FIG. 7 is a diagram showing a modification of the present invention.

[Explanation of symbols]

 DESCRIPTION OF SYMBOLS 1 Die pad 1A, 1B Multilayer substrate 2a First semiconductor chip 2b First semiconductor chip 3a First circuit pattern 3b First circuit pattern 4a First bonding wire 4b Second bonding wire 5 Through hole 6 Lead frame 7 Inner lead 8 Resin 10 Tie bar

Claims (3)

[Claims] 1. An insulating substrate having first and second circuit patterns, which are connected to each other through a through hole at at least one of the peripheral portions of the first surface and the second surface. A semiconductor chip mounting portion, a plurality of inner leads whose ends are connected to the outer ends of the first or second circuit patterns of the semiconductor chip mounting portion, and the inner leads are connected to each inner lead.
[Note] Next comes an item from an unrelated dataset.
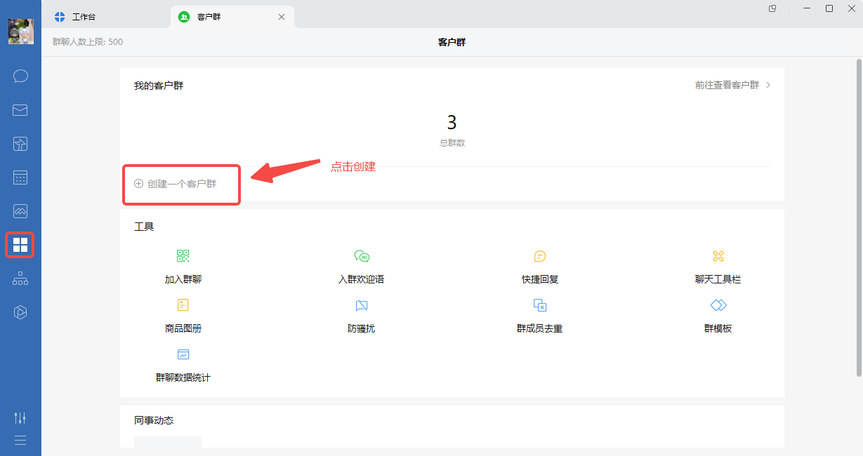863x456 pixels.
Task: Open the Contacts org-chart icon in sidebar
Action: 20,279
A lead frame provided with an outer lead; and a lead frame mounted on the first surface and the second surface of the semiconductor chip mounting portion, respectively, and electrically connected to the first and second circuit patterns. A semiconductor device comprising: a first semiconductor chip and a second semiconductor chip. 2. The semiconductor device according to claim 1, wherein the insulating substrate is a ceramic plate. 3. The first circuit pattern has an inner end located more inward than the second circuit pattern, and the first semiconductor chip is smaller than the second semiconductor chip. The semiconductor device according to claim 1, wherein the semiconductor device is a semiconductor device.